*** Opening Supplied data ***
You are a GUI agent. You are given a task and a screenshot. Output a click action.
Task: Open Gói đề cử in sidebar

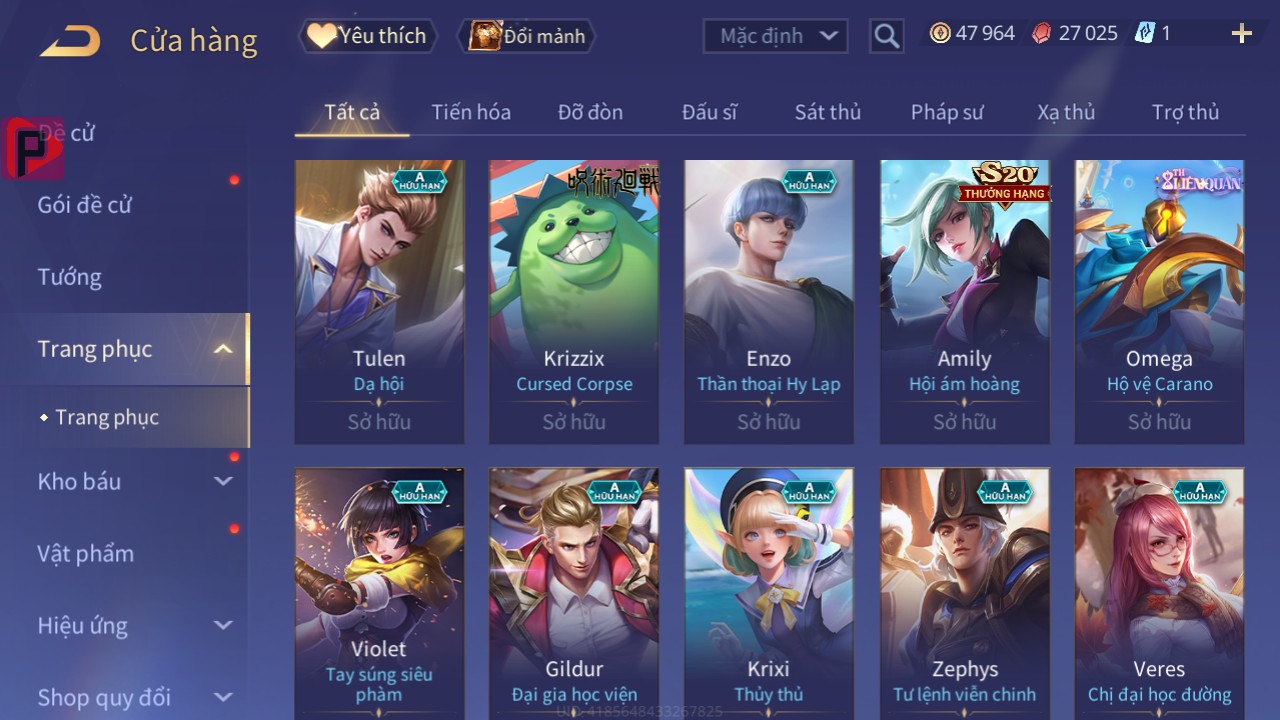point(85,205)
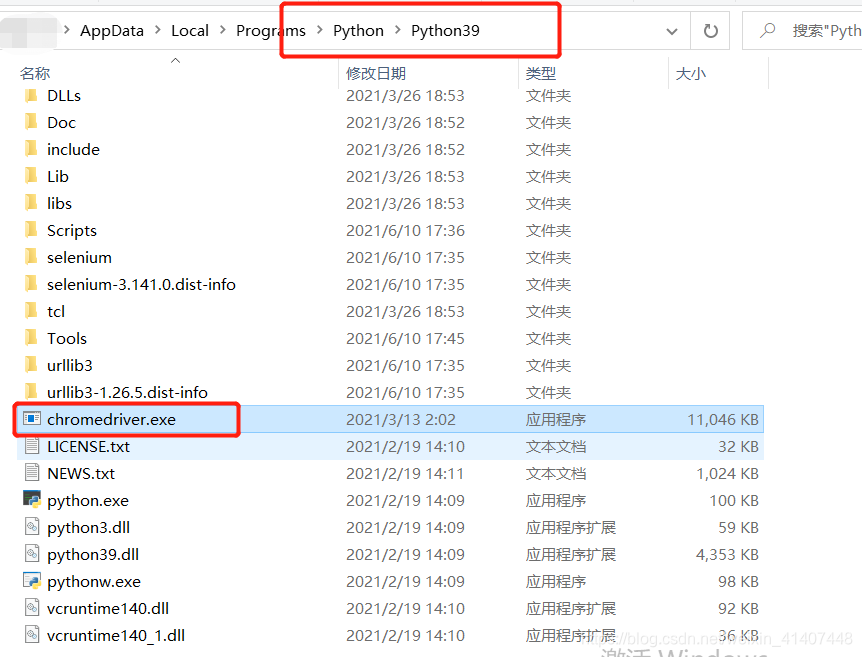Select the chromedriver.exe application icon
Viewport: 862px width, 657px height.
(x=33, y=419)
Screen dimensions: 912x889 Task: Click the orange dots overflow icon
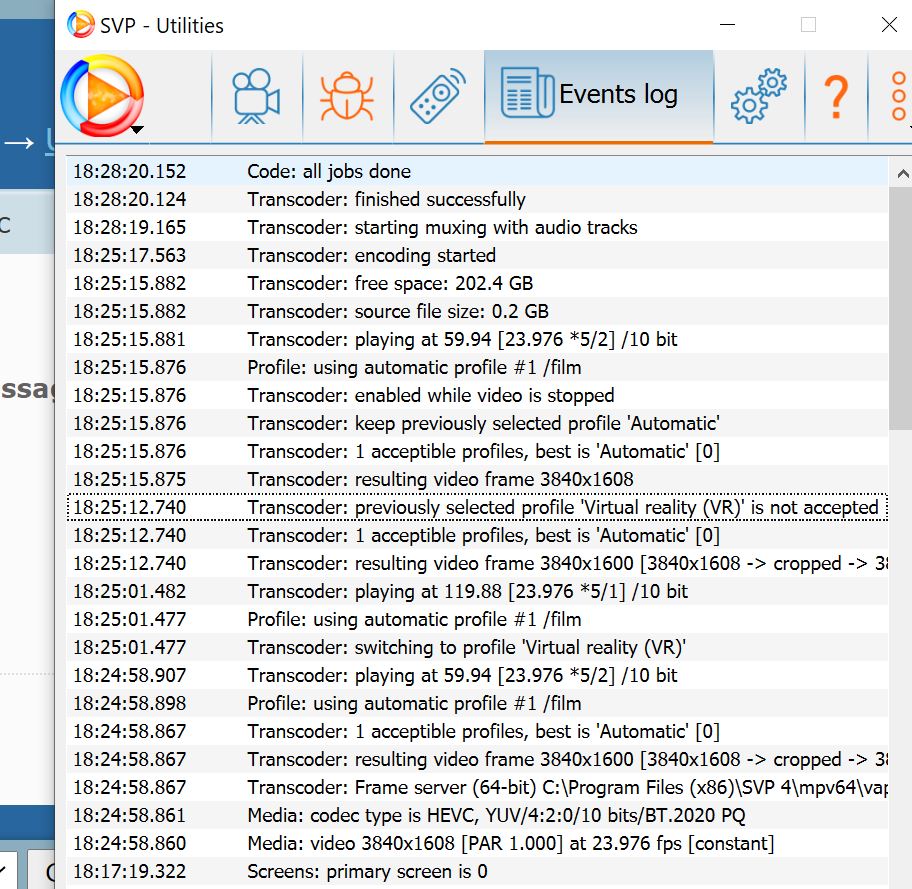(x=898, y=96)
*** Closing Supplied data ***
- Problem description
Return all records exactly; no pictures.

- Written solution
You are a GUI agent. You are given a task and a screenshot. Output a click action.
Task: Open Gói đề cử in sidebar

point(85,205)
Select the chromedriver.exe application icon
Viewport: 862px width, 657px height.
(x=33, y=419)
Screen dimensions: 912x889 Task: Click the orange dots overflow icon
(x=898, y=96)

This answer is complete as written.